PESHAWAR: The Azadi March of Jamiat Ulema-i-Islam-Fazl (JUI-F) with support of opposition parties is entirely a male-show clearly depicting women exclusion from politics as one of the main agenda of the party that has come to Islamabad to ouster the prime minister from his office.

“There are thousands of people in this march and we might be out in the open for days so we could not ensure the honour and protection of the women that’s why we did not allow any woman to take part in Azadi March,” said JUI-F provincial spokesperson Jalil Jan.

The day the marchers moved, very few women of other opposition parties like ANP drove with their party members to Islamabad but on ground only men were visible.

While some known faces of electronic media interviewed on container JUI-F leader Maulana Fazlur Rehman, male colleagues discouraged women reporters even from going to the Azadi March ground warning them of harassment.

UoP teacher says women’s participation important for political movement

It is entirely a male show. JUI-F had been criticising the PTI sit-in for open participation of women and kept its march exclusive to men to avoid the same criticism, said a senior journalist covering the march.

While Maulana Fazlur Rehman has termed the march, he has started with the support of other opposition parties, as ‘national movement’, he has kept almost half of the population of the country out of this political movement.

This is not for the first time that women have been kept away from participation or consultation on a freedom march or political activity by the religio-political party.

Stopping women from exercising their right to vote is a violation that almost all political parties have committed in one election or another. Women in Khyber Pakhtunkhwa have been deprived of such right to take part in a public activity be it an all-women cycle-race, casting vote or contesting election.

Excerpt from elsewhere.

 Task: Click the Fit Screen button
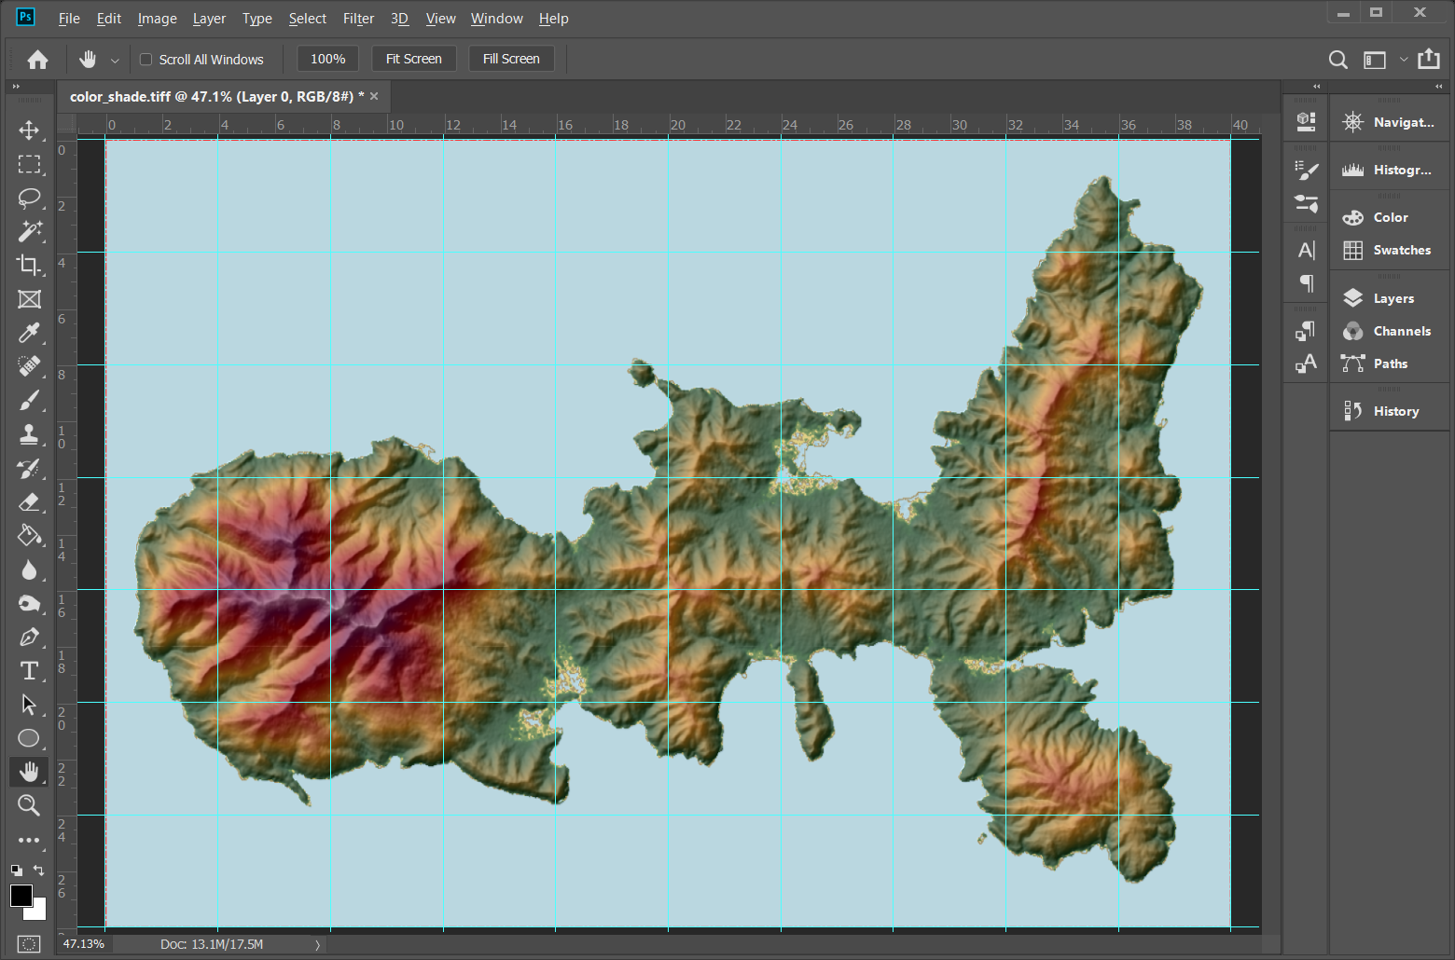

JUI-F that is heading the march had ruled Khyber Pakhtunkhwa as part of the Mutahidda Majlis-i-Amal government that floated morality laws like Hasba Bill and objected recently to domestic violence bill in the provincial assembly.

The political parties were also like-minded in opposing the child marriage restraint bill in the provincial assembly that calls for raising the age limit of a girl child to 18 years. Smearing of women’s faces on billboards was a common scene during MMA rule in KP.

Noreen Naseer, a teacher of political science at University of Peshawar, says if almost half of the population of the country is not freely allowed to be part of a movement or march, she won’t call it Azadi March.

“I don’t call it Azadi March if women can’t participate in it freely. It is a political party that uses religion card. If it believes in democratic system then it should accept that a man and woman have equal rights as voters in democracy,” she said.

Ms Naseer said that those political parties only cared for women votes and brought them on their priority-list on reserved seats in national and provincial assemblies but gave a lame excuse that it could not protect women in such march so they did not allow them to participate in Azadi March.

“A woman is important for a political movement,” she stressed. She said that those political parties should either reject democratic structures or fully follow democratic systems and values.